Within Erased Art, “One Block Over” comes across as a very different poem than when presented free of context in the confines of its own book. Here it feels more like one of three or four poles between which Nathanson’s poetry moves, in the way (for example) that the Williams of Paterson is not precisely the Williams of Spring & All. And there are poems here that my descriptions above don’t come anywhere near even touching, such as an intense piece, ”The Wish to Steal a Baby in a Fifteen Year Old Girl,” that one might read as “post-confessional” were it not for its march through the pronouns – the first person critical to the first section, the third person more so in the second, the second person in its final movement.
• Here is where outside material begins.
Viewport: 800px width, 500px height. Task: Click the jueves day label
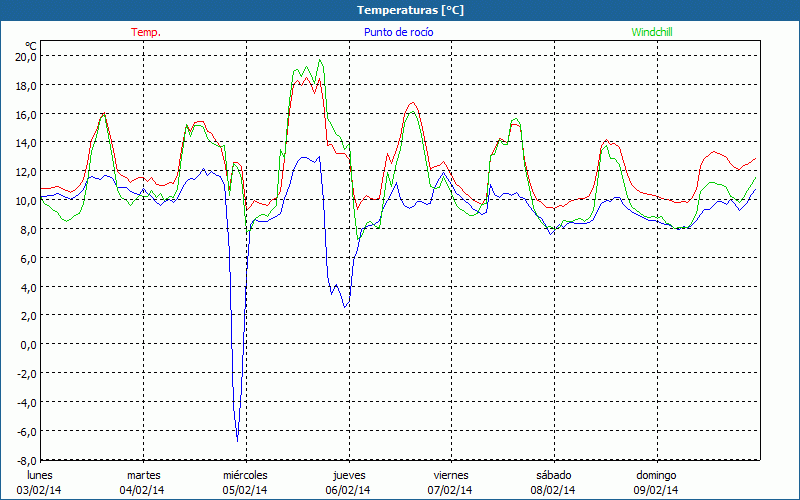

Erased Art makes me wonder just how much the tip of an iceberg this book actually is. There is no telling with the individual metabolism of poetic composition. It’s almost a question of the biology of the poet – some folks, like Robert Kelly and Larry Eigner, produce thousands of pages in a lifetime. Someone like David Melnick or Alan Bernheimer seem unlikely to reach 300 pages. If one considers the long silences in the careers of George Oppen & Carl Rakosi, it gets even more complicated. Erased Art is a volume that leaves one hungry to see the entire terrain.